* **Instructions to follow**
From the data below, report how many lines contain the word "will", giving the number and nothing else.

* **Records provided**
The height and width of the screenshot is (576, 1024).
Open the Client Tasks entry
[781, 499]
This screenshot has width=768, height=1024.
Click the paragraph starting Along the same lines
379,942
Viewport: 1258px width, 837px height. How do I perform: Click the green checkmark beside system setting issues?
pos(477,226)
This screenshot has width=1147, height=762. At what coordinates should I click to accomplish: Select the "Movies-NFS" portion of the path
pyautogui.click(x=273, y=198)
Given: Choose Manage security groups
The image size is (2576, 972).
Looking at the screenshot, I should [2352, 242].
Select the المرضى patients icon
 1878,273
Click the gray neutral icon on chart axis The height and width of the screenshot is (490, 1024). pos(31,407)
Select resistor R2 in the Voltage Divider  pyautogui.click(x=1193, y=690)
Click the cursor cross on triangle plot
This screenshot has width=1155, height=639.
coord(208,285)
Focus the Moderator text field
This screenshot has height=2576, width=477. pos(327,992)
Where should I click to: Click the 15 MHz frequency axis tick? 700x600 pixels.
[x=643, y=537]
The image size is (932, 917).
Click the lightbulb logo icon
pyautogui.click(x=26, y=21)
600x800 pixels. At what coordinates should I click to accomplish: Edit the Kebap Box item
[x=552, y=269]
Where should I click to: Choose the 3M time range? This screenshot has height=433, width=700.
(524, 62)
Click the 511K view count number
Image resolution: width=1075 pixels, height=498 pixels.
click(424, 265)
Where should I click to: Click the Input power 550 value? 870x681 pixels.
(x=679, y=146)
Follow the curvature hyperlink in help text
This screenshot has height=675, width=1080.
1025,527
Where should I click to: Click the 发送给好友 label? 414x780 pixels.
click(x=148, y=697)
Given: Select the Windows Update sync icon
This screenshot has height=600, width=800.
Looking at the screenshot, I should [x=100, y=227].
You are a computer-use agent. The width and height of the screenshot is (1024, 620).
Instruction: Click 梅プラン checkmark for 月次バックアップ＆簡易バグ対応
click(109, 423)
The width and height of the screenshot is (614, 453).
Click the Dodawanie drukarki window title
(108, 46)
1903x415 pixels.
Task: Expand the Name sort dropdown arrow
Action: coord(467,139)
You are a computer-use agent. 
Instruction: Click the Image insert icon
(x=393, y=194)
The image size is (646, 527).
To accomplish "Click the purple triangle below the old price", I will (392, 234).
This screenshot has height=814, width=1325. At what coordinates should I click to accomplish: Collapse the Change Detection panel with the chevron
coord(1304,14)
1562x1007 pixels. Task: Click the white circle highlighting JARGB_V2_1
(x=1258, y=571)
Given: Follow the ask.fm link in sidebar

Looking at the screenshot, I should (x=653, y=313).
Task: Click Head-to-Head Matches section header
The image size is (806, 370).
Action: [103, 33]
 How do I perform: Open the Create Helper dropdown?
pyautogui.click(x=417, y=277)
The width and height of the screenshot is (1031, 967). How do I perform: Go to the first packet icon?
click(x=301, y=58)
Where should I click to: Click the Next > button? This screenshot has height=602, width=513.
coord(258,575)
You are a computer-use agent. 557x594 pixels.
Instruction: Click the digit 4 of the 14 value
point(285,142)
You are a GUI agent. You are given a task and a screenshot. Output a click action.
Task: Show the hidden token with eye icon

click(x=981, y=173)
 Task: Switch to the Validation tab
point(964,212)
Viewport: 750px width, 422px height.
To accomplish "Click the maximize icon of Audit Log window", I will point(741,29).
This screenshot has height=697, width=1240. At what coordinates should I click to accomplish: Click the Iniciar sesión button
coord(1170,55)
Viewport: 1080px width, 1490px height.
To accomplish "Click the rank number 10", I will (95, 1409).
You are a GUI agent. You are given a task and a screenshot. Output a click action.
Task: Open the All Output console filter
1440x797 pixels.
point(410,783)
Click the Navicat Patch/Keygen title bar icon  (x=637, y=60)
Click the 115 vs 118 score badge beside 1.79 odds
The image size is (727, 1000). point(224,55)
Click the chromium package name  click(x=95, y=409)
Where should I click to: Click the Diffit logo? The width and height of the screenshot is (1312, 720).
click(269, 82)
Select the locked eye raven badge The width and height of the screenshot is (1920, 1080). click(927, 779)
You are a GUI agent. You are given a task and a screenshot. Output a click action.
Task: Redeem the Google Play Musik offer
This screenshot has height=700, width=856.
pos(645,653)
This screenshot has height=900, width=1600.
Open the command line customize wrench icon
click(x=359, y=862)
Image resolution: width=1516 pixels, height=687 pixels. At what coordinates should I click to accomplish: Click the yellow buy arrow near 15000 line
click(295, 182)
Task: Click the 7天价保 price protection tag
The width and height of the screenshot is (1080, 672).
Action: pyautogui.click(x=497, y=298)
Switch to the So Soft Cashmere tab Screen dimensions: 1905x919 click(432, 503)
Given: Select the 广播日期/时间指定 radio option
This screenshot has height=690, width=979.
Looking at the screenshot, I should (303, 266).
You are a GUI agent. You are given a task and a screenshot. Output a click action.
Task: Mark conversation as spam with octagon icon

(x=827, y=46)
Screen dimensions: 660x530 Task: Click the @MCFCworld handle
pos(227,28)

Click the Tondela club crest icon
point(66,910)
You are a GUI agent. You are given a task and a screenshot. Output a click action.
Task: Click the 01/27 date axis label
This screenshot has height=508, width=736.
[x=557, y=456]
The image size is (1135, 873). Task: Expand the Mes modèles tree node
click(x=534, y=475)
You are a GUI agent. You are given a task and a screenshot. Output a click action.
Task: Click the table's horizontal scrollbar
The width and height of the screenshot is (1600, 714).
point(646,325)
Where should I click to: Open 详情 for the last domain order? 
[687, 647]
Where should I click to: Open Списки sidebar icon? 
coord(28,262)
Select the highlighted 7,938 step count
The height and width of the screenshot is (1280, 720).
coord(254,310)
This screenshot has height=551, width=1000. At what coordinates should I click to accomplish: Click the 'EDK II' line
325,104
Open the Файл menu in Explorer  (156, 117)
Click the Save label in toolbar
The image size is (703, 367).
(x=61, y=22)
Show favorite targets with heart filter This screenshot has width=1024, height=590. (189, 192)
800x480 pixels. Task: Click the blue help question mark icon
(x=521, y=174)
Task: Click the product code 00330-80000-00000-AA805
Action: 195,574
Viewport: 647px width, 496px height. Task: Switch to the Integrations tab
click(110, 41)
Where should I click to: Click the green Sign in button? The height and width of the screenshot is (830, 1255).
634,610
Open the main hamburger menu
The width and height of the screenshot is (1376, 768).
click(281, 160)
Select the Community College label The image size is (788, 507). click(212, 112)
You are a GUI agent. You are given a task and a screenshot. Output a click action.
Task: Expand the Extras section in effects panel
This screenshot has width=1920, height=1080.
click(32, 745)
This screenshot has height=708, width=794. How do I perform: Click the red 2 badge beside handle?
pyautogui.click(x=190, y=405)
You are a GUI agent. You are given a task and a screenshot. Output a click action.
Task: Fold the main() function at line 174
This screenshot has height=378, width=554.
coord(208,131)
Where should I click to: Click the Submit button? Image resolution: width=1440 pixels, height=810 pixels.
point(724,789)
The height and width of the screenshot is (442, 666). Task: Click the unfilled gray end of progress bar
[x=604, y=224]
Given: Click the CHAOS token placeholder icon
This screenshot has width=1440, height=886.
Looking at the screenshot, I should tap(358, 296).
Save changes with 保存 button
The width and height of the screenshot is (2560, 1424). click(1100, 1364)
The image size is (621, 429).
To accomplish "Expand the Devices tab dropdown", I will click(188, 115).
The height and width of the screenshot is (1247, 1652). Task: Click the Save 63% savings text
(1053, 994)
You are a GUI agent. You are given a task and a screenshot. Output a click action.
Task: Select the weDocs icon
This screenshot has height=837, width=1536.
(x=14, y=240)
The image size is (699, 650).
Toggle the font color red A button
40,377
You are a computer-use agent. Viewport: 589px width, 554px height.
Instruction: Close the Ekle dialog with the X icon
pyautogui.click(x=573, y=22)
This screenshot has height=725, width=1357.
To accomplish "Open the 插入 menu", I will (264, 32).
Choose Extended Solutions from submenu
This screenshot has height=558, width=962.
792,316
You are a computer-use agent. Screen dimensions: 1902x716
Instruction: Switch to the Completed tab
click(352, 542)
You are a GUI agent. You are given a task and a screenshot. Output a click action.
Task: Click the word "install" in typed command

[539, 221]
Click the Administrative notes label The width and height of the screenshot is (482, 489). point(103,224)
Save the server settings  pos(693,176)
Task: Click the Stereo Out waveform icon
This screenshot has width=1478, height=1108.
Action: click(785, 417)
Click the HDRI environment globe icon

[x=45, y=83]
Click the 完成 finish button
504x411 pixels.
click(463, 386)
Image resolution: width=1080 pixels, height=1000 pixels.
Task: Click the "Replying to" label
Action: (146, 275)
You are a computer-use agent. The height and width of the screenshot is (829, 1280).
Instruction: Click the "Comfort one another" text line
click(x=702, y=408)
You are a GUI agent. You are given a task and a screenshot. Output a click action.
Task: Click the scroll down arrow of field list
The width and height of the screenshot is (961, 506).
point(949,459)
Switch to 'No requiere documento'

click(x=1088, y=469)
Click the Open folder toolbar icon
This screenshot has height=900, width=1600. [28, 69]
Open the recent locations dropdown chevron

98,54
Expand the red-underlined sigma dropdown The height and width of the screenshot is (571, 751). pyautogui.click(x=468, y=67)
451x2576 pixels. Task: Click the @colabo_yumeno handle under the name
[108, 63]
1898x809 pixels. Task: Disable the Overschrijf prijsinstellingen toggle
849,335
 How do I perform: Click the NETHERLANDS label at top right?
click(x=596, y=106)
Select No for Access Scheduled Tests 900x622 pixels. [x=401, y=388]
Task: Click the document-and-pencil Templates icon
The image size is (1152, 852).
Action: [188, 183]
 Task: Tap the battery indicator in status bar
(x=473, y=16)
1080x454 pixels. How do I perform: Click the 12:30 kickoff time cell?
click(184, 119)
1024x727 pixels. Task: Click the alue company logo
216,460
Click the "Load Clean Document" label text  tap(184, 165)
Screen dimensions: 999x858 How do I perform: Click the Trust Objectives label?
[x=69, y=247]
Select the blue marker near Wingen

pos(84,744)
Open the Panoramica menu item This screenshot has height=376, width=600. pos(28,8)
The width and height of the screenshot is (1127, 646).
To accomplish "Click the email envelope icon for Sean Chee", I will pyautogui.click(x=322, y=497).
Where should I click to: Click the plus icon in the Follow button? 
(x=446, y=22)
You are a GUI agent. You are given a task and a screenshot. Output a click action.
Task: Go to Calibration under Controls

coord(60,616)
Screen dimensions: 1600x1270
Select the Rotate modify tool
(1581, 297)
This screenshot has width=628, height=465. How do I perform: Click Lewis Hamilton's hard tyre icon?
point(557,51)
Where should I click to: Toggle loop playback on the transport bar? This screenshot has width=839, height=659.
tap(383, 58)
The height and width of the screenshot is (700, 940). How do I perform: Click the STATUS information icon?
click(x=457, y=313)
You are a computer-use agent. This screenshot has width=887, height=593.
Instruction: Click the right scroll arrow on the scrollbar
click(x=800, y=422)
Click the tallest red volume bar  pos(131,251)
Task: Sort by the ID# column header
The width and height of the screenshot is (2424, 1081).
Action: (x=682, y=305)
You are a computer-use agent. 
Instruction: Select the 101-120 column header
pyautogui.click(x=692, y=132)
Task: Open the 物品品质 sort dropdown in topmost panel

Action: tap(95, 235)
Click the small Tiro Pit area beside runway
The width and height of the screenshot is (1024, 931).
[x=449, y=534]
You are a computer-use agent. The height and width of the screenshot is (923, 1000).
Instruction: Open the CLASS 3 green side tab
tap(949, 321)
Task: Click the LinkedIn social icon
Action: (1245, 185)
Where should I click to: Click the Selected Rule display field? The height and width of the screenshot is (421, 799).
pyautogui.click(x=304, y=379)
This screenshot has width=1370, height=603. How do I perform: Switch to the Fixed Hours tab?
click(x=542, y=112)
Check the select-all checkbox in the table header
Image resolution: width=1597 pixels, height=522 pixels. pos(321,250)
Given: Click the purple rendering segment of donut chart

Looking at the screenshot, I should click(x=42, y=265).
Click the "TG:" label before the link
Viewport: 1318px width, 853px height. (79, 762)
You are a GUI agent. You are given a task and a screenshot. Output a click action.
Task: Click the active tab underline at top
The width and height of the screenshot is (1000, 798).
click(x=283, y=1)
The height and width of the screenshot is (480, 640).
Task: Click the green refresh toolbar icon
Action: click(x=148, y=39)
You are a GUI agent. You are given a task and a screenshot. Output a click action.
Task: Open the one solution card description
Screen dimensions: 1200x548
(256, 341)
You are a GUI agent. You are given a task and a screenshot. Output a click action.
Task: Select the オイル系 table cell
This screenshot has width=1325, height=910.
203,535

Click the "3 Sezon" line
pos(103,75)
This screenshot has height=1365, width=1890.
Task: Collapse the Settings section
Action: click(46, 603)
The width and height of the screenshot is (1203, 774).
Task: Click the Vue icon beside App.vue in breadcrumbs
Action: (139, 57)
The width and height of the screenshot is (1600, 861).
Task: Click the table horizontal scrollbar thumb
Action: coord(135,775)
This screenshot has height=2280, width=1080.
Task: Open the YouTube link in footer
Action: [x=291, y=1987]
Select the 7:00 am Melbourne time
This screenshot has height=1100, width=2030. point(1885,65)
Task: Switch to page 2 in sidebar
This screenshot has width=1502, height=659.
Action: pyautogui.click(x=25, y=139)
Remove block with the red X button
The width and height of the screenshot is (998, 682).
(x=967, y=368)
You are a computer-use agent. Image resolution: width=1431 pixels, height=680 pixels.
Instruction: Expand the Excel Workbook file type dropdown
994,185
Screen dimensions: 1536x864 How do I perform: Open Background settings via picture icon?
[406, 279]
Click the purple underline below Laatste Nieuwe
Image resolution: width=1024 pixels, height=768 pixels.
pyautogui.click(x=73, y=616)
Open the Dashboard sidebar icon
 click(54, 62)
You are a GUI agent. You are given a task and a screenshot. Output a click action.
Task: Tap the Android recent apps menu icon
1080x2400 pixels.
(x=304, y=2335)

* **Written response**
6